§ Data records
---*---

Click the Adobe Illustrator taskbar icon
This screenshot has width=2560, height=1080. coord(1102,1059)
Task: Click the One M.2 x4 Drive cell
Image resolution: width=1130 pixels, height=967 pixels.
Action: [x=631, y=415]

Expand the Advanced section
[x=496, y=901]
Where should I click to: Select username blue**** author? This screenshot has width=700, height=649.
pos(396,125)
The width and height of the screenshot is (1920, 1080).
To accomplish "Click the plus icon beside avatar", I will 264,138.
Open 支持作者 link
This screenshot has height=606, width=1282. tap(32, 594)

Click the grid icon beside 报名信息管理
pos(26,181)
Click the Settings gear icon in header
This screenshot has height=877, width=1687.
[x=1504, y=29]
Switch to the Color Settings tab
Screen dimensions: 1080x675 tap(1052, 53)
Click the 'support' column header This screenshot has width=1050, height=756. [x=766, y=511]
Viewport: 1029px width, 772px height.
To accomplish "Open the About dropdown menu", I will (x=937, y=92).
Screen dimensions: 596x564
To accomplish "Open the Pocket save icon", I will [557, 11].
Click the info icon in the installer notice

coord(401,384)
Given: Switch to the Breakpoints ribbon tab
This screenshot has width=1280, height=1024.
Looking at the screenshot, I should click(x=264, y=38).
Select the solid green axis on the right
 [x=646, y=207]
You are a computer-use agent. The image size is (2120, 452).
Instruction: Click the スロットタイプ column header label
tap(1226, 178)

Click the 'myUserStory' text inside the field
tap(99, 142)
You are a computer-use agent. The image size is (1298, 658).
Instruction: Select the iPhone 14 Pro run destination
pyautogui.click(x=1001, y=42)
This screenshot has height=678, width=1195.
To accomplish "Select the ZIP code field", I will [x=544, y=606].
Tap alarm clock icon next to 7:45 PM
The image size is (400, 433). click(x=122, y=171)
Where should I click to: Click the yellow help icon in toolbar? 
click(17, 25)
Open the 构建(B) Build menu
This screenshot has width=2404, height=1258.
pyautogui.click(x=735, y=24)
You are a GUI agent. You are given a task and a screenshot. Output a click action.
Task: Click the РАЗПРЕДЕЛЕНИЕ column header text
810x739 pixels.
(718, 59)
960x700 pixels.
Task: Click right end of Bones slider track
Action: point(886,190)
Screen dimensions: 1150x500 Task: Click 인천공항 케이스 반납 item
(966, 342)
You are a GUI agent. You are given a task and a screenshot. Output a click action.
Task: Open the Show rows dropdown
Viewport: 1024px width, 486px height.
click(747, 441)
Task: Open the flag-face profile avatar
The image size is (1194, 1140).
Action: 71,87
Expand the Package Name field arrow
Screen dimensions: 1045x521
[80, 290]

---*---

§ Objective
Copy every one of the lines above without changing anything.

§ Written response
Click the Adobe Illustrator taskbar icon
This screenshot has width=2560, height=1080. coord(1102,1059)
Task: Click the One M.2 x4 Drive cell
Image resolution: width=1130 pixels, height=967 pixels.
Action: [x=631, y=415]

Expand the Advanced section
[x=496, y=901]
Where should I click to: Select username blue**** author? This screenshot has width=700, height=649.
pos(396,125)
The width and height of the screenshot is (1920, 1080).
To accomplish "Click the plus icon beside avatar", I will 264,138.
Open 支持作者 link
This screenshot has height=606, width=1282. tap(32, 594)

Click the grid icon beside 报名信息管理
pos(26,181)
Click the Settings gear icon in header
This screenshot has height=877, width=1687.
[x=1504, y=29]
Switch to the Color Settings tab
Screen dimensions: 1080x675 tap(1052, 53)
Click the 'support' column header This screenshot has width=1050, height=756. [x=766, y=511]
Viewport: 1029px width, 772px height.
To accomplish "Open the About dropdown menu", I will (x=937, y=92).
Screen dimensions: 596x564
To accomplish "Open the Pocket save icon", I will [557, 11].
Click the info icon in the installer notice

coord(401,384)
Given: Switch to the Breakpoints ribbon tab
This screenshot has width=1280, height=1024.
Looking at the screenshot, I should click(x=264, y=38).
Select the solid green axis on the right
 [x=646, y=207]
You are a computer-use agent. The image size is (2120, 452).
Instruction: Click the スロットタイプ column header label
tap(1226, 178)

Click the 'myUserStory' text inside the field
tap(99, 142)
You are a computer-use agent. The image size is (1298, 658).
Instruction: Select the iPhone 14 Pro run destination
pyautogui.click(x=1001, y=42)
This screenshot has height=678, width=1195.
To accomplish "Select the ZIP code field", I will [x=544, y=606].
Tap alarm clock icon next to 7:45 PM
The image size is (400, 433). click(x=122, y=171)
Where should I click to: Click the yellow help icon in toolbar? 
click(17, 25)
Open the 构建(B) Build menu
This screenshot has width=2404, height=1258.
pyautogui.click(x=735, y=24)
You are a GUI agent. You are given a task and a screenshot. Output a click action.
Task: Click the РАЗПРЕДЕЛЕНИЕ column header text
810x739 pixels.
(718, 59)
960x700 pixels.
Task: Click right end of Bones slider track
Action: point(886,190)
Screen dimensions: 1150x500 Task: Click 인천공항 케이스 반납 item
(966, 342)
You are a GUI agent. You are given a task and a screenshot. Output a click action.
Task: Open the Show rows dropdown
Viewport: 1024px width, 486px height.
click(747, 441)
Task: Open the flag-face profile avatar
The image size is (1194, 1140).
Action: 71,87
Expand the Package Name field arrow
Screen dimensions: 1045x521
[80, 290]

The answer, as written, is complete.